Una Rey is a scholar, arts writer, freelance curator and a slow painter. Her imagery is derived from ambiguity, conflation, transformation and accident. Her most recent solo show was The Dreaming Room (2016) at Maitland Regional Art Gallery and Rey curated Black, White & Restive for Newcastle Art Gallery (2016) and Inside Elands at The Lock-Up in 2021. Rey’s paintings are in a few public collections and a number of private ones.

Ben Soedradjit’s practice employs painting, printmaking, drawing and collage mediums.
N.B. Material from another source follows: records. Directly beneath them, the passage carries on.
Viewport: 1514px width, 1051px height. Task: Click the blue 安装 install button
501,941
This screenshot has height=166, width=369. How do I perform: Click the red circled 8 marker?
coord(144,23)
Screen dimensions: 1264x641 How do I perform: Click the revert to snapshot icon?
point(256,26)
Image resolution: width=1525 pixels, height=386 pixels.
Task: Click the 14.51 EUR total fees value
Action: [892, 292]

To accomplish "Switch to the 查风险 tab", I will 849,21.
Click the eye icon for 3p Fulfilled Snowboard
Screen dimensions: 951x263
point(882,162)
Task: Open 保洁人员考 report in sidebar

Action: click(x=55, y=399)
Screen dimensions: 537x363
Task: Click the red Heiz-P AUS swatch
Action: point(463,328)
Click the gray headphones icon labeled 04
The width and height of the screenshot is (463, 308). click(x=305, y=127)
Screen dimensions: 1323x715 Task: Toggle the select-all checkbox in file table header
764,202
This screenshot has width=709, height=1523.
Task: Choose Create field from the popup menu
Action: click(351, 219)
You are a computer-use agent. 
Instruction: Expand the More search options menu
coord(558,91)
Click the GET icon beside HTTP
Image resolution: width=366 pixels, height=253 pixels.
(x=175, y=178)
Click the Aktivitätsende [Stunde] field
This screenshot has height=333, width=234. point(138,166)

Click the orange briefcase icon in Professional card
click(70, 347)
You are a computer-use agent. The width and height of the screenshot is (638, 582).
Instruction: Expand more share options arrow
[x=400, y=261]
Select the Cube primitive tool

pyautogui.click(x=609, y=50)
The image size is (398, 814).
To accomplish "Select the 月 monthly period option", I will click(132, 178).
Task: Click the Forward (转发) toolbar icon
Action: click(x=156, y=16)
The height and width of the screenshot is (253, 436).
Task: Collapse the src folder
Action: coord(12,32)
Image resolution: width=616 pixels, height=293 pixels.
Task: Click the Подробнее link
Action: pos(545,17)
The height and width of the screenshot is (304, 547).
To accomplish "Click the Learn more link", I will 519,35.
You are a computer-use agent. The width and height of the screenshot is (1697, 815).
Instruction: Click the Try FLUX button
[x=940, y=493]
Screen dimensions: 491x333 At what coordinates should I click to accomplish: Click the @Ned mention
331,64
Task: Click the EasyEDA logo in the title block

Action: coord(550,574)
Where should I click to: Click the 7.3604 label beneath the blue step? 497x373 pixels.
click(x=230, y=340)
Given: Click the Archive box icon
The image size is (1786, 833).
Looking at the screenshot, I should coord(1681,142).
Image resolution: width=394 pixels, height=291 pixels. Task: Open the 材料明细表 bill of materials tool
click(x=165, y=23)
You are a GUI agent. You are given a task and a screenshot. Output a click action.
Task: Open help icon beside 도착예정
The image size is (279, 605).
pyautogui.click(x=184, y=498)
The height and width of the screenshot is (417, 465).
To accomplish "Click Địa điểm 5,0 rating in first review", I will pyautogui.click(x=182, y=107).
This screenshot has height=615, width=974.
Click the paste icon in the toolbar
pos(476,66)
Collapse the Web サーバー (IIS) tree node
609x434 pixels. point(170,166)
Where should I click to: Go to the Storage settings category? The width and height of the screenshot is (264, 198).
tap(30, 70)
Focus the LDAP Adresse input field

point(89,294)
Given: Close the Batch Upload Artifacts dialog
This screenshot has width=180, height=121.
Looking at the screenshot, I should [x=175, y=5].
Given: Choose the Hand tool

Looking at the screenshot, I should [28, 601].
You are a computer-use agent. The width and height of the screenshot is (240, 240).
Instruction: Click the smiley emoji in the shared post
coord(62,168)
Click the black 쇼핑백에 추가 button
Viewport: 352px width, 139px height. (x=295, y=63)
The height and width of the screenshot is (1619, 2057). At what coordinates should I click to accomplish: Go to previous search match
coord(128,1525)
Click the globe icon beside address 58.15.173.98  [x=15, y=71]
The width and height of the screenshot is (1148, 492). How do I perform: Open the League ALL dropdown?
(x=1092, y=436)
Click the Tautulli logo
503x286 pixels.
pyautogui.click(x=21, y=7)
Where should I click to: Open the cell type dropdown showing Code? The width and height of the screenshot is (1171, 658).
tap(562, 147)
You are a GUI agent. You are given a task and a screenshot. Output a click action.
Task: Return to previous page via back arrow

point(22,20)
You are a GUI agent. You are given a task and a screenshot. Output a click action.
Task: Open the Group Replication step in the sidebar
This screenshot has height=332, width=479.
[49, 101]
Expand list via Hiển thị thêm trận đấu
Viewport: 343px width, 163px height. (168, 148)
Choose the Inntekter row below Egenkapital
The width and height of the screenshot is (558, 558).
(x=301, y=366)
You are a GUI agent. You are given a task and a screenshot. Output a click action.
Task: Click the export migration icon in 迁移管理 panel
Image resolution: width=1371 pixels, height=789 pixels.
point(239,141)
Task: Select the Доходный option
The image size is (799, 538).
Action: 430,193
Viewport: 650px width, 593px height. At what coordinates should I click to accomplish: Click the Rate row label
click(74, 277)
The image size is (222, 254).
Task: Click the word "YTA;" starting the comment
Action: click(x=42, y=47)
Explorations of the vernacular, paradox, identity and layered histories inform his work. He has exhibited his work in Australia and internationally. His work is held in public and private collections throughout North America, Asia, Europe, Africa and Australia and he has participated in the studio residency program associated with London Print Studio. His work has featured in a range of publications and was included in Printed in Australia, a compendium of Australian printmaking.

Luke Thurgate teaches drawing at the National Art School in Sydney. His current work uses the monster as a surrogate ’other’ to explore tensions between parody and sincerity, menace and pathos, vulnerability and power. He has participated in numerous exhibitions, residencies and arts festivals and has been a finalist in the Dobell Drawing Prize, the Tom Bass Figurative Sculpture Prize and the Jacaranda Acquisitive Drawing Award. He is represented in Sydney by .M Contemporary Gallery.